Task description
The whole of the data, every line, should come back exactly the same.
::::::::
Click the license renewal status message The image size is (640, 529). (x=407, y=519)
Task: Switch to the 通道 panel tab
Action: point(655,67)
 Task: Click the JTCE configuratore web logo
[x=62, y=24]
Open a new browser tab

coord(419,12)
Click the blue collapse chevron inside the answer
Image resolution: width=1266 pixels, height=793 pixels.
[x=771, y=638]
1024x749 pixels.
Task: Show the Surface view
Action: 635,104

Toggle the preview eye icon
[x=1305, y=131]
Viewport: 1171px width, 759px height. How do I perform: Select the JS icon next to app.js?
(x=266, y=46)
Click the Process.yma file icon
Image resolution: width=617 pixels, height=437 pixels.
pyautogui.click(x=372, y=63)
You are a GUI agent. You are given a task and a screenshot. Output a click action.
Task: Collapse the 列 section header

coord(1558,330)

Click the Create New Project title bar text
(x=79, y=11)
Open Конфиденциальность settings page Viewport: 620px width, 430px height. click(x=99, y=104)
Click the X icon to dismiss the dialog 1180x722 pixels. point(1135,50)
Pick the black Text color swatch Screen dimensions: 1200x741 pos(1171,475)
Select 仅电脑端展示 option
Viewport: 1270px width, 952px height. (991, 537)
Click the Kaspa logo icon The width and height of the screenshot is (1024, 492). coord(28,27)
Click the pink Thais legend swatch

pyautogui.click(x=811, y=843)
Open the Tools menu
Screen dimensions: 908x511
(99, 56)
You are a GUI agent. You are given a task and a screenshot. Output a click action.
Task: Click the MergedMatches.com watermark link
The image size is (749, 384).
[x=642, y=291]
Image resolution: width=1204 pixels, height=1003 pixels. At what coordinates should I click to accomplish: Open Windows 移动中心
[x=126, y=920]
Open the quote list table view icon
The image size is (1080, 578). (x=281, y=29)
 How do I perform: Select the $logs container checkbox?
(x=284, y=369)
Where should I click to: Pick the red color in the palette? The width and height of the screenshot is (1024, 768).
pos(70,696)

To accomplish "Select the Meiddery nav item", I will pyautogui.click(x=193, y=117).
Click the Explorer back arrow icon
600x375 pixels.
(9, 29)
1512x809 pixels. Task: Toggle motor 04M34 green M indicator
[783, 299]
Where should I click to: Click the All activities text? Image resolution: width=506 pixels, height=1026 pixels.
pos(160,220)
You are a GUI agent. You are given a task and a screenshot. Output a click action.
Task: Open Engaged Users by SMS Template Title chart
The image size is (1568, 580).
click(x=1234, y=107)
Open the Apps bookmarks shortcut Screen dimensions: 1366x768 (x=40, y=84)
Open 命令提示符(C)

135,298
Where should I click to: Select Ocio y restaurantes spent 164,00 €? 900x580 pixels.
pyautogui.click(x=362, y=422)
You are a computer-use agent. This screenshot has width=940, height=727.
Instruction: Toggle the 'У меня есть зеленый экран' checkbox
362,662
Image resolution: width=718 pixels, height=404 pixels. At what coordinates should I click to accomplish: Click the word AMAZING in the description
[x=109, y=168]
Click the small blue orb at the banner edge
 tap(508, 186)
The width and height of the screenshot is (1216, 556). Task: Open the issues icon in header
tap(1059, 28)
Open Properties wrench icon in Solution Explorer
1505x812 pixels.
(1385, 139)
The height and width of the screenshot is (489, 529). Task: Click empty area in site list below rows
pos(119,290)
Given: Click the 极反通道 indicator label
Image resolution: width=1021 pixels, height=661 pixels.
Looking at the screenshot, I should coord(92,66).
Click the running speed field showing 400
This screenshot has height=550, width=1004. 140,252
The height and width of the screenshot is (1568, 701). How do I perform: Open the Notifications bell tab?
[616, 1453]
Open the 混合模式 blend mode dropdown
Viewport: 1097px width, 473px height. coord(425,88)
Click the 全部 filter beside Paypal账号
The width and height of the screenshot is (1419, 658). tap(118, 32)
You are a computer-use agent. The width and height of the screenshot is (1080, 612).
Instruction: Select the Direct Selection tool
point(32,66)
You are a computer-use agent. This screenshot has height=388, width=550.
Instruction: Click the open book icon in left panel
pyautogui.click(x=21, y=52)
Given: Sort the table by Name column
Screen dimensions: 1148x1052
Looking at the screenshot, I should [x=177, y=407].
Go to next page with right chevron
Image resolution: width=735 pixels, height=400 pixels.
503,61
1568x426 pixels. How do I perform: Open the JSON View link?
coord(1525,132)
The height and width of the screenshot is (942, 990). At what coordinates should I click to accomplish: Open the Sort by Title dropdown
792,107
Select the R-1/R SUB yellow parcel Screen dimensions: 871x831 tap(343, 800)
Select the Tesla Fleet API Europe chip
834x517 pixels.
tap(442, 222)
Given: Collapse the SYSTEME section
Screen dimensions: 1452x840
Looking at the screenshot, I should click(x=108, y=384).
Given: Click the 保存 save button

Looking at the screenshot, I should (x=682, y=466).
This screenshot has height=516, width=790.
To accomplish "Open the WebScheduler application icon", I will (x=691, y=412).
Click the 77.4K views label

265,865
::::::::
Output of the exercise
Click the license renewal status message The image size is (640, 529). (x=407, y=519)
Task: Switch to the 通道 panel tab
Action: point(655,67)
 Task: Click the JTCE configuratore web logo
[x=62, y=24]
Open a new browser tab

coord(419,12)
Click the blue collapse chevron inside the answer
Image resolution: width=1266 pixels, height=793 pixels.
[x=771, y=638]
1024x749 pixels.
Task: Show the Surface view
Action: 635,104

Toggle the preview eye icon
[x=1305, y=131]
Viewport: 1171px width, 759px height. How do I perform: Select the JS icon next to app.js?
(x=266, y=46)
Click the Process.yma file icon
Image resolution: width=617 pixels, height=437 pixels.
pyautogui.click(x=372, y=63)
You are a GUI agent. You are given a task and a screenshot. Output a click action.
Task: Collapse the 列 section header

coord(1558,330)

Click the Create New Project title bar text
(x=79, y=11)
Open Конфиденциальность settings page Viewport: 620px width, 430px height. click(x=99, y=104)
Click the X icon to dismiss the dialog 1180x722 pixels. point(1135,50)
Pick the black Text color swatch Screen dimensions: 1200x741 pos(1171,475)
Select 仅电脑端展示 option
Viewport: 1270px width, 952px height. (991, 537)
Click the Kaspa logo icon The width and height of the screenshot is (1024, 492). coord(28,27)
Click the pink Thais legend swatch

pyautogui.click(x=811, y=843)
Open the Tools menu
Screen dimensions: 908x511
(99, 56)
You are a GUI agent. You are given a task and a screenshot. Output a click action.
Task: Click the MergedMatches.com watermark link
The image size is (749, 384).
[x=642, y=291]
Image resolution: width=1204 pixels, height=1003 pixels. At what coordinates should I click to accomplish: Open Windows 移动中心
[x=126, y=920]
Open the quote list table view icon
The image size is (1080, 578). (x=281, y=29)
 How do I perform: Select the $logs container checkbox?
(x=284, y=369)
Where should I click to: Pick the red color in the palette? The width and height of the screenshot is (1024, 768).
pos(70,696)

To accomplish "Select the Meiddery nav item", I will pyautogui.click(x=193, y=117).
Click the Explorer back arrow icon
600x375 pixels.
(9, 29)
1512x809 pixels. Task: Toggle motor 04M34 green M indicator
[783, 299]
Where should I click to: Click the All activities text? Image resolution: width=506 pixels, height=1026 pixels.
pos(160,220)
You are a GUI agent. You are given a task and a screenshot. Output a click action.
Task: Open Engaged Users by SMS Template Title chart
The image size is (1568, 580).
click(x=1234, y=107)
Open the Apps bookmarks shortcut Screen dimensions: 1366x768 (x=40, y=84)
Open 命令提示符(C)

135,298
Where should I click to: Select Ocio y restaurantes spent 164,00 €? 900x580 pixels.
pyautogui.click(x=362, y=422)
You are a computer-use agent. This screenshot has width=940, height=727.
Instruction: Toggle the 'У меня есть зеленый экран' checkbox
362,662
Image resolution: width=718 pixels, height=404 pixels. At what coordinates should I click to accomplish: Click the word AMAZING in the description
[x=109, y=168]
Click the small blue orb at the banner edge
 tap(508, 186)
The width and height of the screenshot is (1216, 556). Task: Open the issues icon in header
tap(1059, 28)
Open Properties wrench icon in Solution Explorer
1505x812 pixels.
(1385, 139)
The height and width of the screenshot is (489, 529). Task: Click empty area in site list below rows
pos(119,290)
Given: Click the 极反通道 indicator label
Image resolution: width=1021 pixels, height=661 pixels.
Looking at the screenshot, I should coord(92,66).
Click the running speed field showing 400
This screenshot has height=550, width=1004. 140,252
The height and width of the screenshot is (1568, 701). How do I perform: Open the Notifications bell tab?
[616, 1453]
Open the 混合模式 blend mode dropdown
Viewport: 1097px width, 473px height. coord(425,88)
Click the 全部 filter beside Paypal账号
The width and height of the screenshot is (1419, 658). tap(118, 32)
You are a computer-use agent. The width and height of the screenshot is (1080, 612).
Instruction: Select the Direct Selection tool
point(32,66)
You are a computer-use agent. This screenshot has height=388, width=550.
Instruction: Click the open book icon in left panel
pyautogui.click(x=21, y=52)
Given: Sort the table by Name column
Screen dimensions: 1148x1052
Looking at the screenshot, I should [x=177, y=407].
Go to next page with right chevron
Image resolution: width=735 pixels, height=400 pixels.
503,61
1568x426 pixels. How do I perform: Open the JSON View link?
coord(1525,132)
The height and width of the screenshot is (942, 990). At what coordinates should I click to accomplish: Open the Sort by Title dropdown
792,107
Select the R-1/R SUB yellow parcel Screen dimensions: 871x831 tap(343, 800)
Select the Tesla Fleet API Europe chip
834x517 pixels.
tap(442, 222)
Given: Collapse the SYSTEME section
Screen dimensions: 1452x840
Looking at the screenshot, I should click(x=108, y=384).
Given: Click the 保存 save button

Looking at the screenshot, I should (x=682, y=466).
This screenshot has height=516, width=790.
To accomplish "Open the WebScheduler application icon", I will (x=691, y=412).
Click the 77.4K views label

265,865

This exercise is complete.